[List of tasks]:
1. Answer these questions from the software integration article:
(a) What was the IT staff turnover rate at The Schumacher Group three years ago?
(b) How many independent contractors does Schumacher manage with Salesforce.com?
(c) In what city is The Schumacher Group based?
2. From the software integration article, extract the stretch from "That won't happen" through "40-person IT shop.".

══ Document passage ══

Software Integration: The Next Generation
Transforming Banks for a Digital Future: The Winners, The Losers, and the Strategies to Beat the Odds
One CIO sees early successes in business continuity and staffing, thanks to cloud computing.
Software integration is a familiar challenge for CIOs, but these days it comes in a new flavor: making your installed systems work with those running somewhere else.
As companies begin the long journey toward cloud computing, many will find themselves managing across the firewall, with key applications running both on- and off- site.
Douglas Menefee is CIO of The Schumacher Group, a privately held emergency medical practice management firm based in Lafayette, La. More than half of the company's business processes are handled in a software-as-a-service environment, with the rest managed on-site. Menefee has found the transition to this mixed model relatively painless, and says it allows him to focus more on strategy, while also contributing to a sharp reduction in worker turnover.
"We wanted to refocus our people to become innovators, to leverage software rather than supporting it," he says. "My role now is more at the strategic level. It's less about what I control and more about what business problem I'm trying to solve."
IT staff turnover, meanwhile, has gone from 87 percent three years ago to zero last year. "I'd be ecstatic to have it all run somewhere else," he says.
That won't happen overnight. Schumacher manages patient data, so it needs systems that are compliant with the Health Insurance Portability and Accountability Act (HIPAA). For the time being, that means sticking with software from GE that is managed on-premises.
But Menefee is open to migrating that data to a service provider major vendors like Google begin to meet federal standards for patient records. Their expertise in security, he says, should outstrip anything he's able to muster in a 40-person IT shop.
(His logic echoes one of Nick Carr's predictions on the future of cloud computing: "As big companies like Google, Salesforce.com and SAP move into this arena, they will invest a lot of time, money and technological expertise to make sure companies can be confident that data will be safe and secure and isn't going to leak through to other companies' hands. It's going to take time. It comes down to a matter of building trust between supplier and buyer.")
Menefee approached software services as a business-continuity issue after arriving at the company three years ago, in the wake of hurricanes Katrina and Rita. "I was interested in redundancy," he says. Menefee switched from a homegrown CRM application to Salesforce.com to manage the 2,500 independent contractors Schumacher uses to staff hospitals in several states. Scheduling and accounts payable for this large group also are delivered as services, but systems for the company's 700 full-time employees are still run on-site.
Getting it all to work together takes some planning. Menefee selects services on the strength of their APIs, to make sure he has access to all the data he needs--and some specialized tools, including an appliance from Cast Iron Systems that helps applications communicate through the firewall.
Menefee says the transition has been easier at a midsize company than it might be at a very large one, but he attributes that more to culture than to technology. "People are harder than technology," he says. "You have to lead people, not just manage them."

═══
══ Data for analysis ══

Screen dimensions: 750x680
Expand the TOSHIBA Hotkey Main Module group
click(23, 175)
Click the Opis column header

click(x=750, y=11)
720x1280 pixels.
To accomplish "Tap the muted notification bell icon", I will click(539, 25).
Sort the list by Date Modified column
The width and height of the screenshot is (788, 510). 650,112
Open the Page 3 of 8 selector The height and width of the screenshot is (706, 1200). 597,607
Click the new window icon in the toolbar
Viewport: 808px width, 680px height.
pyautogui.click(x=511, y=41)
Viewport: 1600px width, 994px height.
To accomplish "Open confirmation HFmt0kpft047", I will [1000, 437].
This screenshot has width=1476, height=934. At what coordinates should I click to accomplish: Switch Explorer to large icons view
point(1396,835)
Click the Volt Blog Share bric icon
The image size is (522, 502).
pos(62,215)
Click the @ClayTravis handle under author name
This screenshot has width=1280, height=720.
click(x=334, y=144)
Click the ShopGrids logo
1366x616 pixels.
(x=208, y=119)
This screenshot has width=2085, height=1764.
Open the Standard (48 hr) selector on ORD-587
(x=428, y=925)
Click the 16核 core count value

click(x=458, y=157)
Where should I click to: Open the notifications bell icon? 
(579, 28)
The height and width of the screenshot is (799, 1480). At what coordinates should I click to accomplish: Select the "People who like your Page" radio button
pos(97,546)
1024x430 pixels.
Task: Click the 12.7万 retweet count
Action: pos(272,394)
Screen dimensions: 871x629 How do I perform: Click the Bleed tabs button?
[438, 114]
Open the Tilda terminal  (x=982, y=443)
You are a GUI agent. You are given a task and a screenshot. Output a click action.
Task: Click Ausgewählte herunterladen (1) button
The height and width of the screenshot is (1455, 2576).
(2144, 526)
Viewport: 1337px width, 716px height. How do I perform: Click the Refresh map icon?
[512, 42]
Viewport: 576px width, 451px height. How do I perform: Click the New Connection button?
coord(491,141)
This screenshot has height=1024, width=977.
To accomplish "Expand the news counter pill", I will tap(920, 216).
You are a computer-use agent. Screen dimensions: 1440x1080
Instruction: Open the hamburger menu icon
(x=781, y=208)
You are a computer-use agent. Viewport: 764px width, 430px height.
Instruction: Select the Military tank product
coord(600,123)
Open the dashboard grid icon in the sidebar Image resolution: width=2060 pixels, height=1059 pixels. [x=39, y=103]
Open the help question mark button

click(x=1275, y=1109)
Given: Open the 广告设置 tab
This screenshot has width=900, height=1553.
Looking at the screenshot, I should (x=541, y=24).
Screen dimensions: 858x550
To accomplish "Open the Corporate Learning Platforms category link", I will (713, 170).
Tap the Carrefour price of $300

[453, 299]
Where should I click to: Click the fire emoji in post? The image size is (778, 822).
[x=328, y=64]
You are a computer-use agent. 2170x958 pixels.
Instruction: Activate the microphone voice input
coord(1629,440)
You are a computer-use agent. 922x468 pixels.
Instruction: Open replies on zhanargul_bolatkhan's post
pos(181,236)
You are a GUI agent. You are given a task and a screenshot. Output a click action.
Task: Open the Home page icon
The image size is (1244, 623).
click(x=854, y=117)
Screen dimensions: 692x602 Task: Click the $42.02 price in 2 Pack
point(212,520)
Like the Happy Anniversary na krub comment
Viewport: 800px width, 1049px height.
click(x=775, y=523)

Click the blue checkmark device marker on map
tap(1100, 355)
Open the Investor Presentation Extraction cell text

═══

[Solution set]:
1.
(a) 87 percent
(b) 2,500
(c) Lafayette, La.

2.
That won't happen overnight. Schumacher manages patient data, so it needs systems that are compliant with the Health Insurance Portability and Accountability Act (HIPAA). For the time being, that means sticking with software from GE that is managed on-premises.
But Menefee is open to migrating that data to a service provider major vendors like Google begin to meet federal standards for patient records. Their expertise in security, he says, should outstrip anything he's able to muster in a 40-person IT shop.